The aim of this study was to determine whether age-associated alterations in the GABAergic input to pyramidal neurons in the hippocampus are due to a dysfunction of GABAergic interneurons, and/or a decrease in their cholinergic control via nicotinic receptors (nAChRs). Electrophysiological recordings were obtained from pyramidal cells in the CA1 area of hippocampal slices from young (3–4 months old) and aged (25–30 months old) Sprague–Dawley rats. Synaptic GABAA receptor-mediated inhibitory postsynaptic currents and inhibitory postsynaptic potentials induced by stimulation of the stratum oriens were significantly smaller in aged rats. The frequency (but not amplitude) of spontaneous and miniature GABA inhibitory postsynaptic currents (IPSCs) was reduced in aged rats, suggesting a presynaptic alteration.
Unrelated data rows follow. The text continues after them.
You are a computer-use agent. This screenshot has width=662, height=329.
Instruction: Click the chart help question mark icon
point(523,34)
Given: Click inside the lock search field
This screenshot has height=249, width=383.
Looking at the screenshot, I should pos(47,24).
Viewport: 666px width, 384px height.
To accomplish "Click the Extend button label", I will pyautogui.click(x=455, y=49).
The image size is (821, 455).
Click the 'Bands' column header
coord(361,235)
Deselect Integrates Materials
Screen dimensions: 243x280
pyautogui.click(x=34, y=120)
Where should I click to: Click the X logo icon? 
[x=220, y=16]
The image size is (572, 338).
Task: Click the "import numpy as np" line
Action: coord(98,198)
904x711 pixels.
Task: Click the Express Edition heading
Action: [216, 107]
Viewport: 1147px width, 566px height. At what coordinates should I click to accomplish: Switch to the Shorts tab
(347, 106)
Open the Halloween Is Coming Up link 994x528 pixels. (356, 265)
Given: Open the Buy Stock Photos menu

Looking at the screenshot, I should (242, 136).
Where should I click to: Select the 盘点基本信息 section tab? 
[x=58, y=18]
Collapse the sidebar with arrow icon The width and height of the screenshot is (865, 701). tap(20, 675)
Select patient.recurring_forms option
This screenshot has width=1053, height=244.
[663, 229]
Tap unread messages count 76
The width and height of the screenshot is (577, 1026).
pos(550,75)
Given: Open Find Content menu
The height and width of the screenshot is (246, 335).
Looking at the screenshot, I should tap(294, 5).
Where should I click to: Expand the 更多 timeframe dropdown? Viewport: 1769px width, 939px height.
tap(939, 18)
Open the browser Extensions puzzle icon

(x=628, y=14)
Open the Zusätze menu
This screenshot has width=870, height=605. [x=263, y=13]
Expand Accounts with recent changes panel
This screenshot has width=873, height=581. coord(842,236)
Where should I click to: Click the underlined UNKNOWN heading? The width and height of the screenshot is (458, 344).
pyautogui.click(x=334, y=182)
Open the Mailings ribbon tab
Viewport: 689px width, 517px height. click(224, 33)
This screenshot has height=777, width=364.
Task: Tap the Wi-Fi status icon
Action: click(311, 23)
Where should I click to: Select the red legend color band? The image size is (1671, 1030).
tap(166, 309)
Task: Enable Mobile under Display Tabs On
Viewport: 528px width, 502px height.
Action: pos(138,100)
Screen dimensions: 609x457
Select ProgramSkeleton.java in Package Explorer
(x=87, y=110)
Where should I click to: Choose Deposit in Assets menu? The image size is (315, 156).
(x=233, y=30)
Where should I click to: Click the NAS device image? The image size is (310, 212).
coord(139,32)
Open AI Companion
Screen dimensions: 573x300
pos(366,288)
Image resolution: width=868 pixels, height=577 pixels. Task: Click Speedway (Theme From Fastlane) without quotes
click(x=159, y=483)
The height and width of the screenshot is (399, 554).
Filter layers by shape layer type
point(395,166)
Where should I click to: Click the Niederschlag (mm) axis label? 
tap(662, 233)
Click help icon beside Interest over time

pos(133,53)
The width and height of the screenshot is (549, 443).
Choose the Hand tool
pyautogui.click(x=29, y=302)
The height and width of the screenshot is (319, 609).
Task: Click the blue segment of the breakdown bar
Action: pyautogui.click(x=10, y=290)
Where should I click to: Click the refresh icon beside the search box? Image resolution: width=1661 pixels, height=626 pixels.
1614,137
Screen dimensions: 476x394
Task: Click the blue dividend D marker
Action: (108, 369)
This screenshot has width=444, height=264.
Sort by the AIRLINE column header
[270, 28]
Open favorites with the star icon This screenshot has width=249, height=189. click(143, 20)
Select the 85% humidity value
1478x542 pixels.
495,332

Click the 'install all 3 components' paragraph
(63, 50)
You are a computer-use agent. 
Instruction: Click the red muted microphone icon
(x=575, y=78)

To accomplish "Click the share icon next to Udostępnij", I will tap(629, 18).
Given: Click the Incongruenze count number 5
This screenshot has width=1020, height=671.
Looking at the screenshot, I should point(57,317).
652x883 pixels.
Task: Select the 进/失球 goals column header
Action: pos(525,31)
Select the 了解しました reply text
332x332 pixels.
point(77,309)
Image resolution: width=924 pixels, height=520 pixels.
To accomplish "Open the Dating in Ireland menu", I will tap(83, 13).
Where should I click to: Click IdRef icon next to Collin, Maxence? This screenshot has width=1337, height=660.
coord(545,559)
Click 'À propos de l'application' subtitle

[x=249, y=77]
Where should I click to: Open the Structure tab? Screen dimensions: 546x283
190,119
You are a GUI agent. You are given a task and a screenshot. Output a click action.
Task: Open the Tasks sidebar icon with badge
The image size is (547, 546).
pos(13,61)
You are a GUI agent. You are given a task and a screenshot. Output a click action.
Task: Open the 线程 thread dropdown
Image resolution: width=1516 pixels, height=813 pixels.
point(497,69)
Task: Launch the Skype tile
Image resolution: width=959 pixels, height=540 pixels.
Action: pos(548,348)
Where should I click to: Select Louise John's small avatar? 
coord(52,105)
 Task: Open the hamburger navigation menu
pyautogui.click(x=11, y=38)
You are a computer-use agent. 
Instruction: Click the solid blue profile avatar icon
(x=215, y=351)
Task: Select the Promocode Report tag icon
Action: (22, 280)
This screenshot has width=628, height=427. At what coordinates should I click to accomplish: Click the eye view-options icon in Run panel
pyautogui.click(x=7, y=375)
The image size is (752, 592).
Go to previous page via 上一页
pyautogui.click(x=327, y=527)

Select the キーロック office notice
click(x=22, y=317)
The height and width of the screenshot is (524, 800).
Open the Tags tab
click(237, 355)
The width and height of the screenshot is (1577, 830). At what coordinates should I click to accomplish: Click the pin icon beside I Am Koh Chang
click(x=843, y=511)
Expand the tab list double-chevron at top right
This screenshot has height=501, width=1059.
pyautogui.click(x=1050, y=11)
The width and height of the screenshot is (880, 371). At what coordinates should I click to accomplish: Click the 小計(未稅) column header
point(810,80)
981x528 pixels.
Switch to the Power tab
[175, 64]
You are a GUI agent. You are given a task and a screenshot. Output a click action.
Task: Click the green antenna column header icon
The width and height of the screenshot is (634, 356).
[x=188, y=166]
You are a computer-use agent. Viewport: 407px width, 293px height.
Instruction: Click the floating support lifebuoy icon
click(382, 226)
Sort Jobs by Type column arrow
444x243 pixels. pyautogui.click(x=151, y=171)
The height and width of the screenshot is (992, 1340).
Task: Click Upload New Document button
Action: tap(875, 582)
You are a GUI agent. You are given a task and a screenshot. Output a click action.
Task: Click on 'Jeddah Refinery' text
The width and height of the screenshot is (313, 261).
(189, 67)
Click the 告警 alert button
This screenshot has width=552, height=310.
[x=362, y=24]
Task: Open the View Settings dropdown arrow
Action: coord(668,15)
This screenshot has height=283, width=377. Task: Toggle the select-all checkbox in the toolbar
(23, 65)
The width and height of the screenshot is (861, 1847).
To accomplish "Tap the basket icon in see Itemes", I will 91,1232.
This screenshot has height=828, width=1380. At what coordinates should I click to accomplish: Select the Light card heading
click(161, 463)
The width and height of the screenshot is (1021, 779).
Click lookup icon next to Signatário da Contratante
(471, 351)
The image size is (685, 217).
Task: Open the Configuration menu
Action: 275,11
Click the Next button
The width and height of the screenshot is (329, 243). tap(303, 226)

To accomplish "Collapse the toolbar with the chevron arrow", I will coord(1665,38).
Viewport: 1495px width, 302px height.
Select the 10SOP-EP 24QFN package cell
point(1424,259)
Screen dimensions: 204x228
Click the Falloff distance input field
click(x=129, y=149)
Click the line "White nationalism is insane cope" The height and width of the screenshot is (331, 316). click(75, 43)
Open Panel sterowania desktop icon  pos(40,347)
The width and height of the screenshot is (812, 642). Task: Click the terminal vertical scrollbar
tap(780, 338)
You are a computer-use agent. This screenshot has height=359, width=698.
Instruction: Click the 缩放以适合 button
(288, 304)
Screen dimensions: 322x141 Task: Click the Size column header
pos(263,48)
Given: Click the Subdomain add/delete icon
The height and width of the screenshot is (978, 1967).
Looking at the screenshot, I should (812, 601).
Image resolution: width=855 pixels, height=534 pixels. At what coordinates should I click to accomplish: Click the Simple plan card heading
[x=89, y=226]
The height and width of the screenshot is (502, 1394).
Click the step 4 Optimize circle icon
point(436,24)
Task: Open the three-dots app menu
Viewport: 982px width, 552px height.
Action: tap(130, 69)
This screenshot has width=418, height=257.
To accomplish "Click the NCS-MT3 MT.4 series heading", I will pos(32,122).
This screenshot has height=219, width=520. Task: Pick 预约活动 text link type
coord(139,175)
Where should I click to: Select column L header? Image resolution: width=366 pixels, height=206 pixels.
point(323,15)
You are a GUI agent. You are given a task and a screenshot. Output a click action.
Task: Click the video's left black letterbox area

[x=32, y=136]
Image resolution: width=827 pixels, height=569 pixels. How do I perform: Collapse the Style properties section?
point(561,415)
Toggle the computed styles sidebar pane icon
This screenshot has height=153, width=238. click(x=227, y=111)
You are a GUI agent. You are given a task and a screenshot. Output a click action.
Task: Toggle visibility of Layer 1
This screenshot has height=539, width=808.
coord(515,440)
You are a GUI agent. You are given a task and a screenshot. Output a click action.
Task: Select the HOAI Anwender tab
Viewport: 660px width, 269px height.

Tetanic stimulation of cholinergic afferents to release endogenous acetylcholine, or an exogenous application of the nAChR agonist cytisine, increased the frequency of spontaneous IPSCs in young rats; however these effects were not evident in aged rats, indicating that the nicotinic control of GABA release is lowered during aging. None of these age-related alterations were reversed by a chronic treatment with donepezil, a cholinesterase inhibitor. Immunofluorescent labeling of GABA interneurons with somatostatin (SOM), parvalbumin (PV) or calbindin (CB), together with the vesicular acetylcholine transporter VAChT, revealed a selective loss of subpopulations of SOM and CB positive interneurons. This loss was associated with a general decrease in density of the cholinergic network in aged rats. Thus, the lower GABAergic inhibition observed in the aged rat hippocampus is due to a selective loss/dysfunction of subpopulations of GABAergic interneurons, associated with a widespread cholinergic deficit.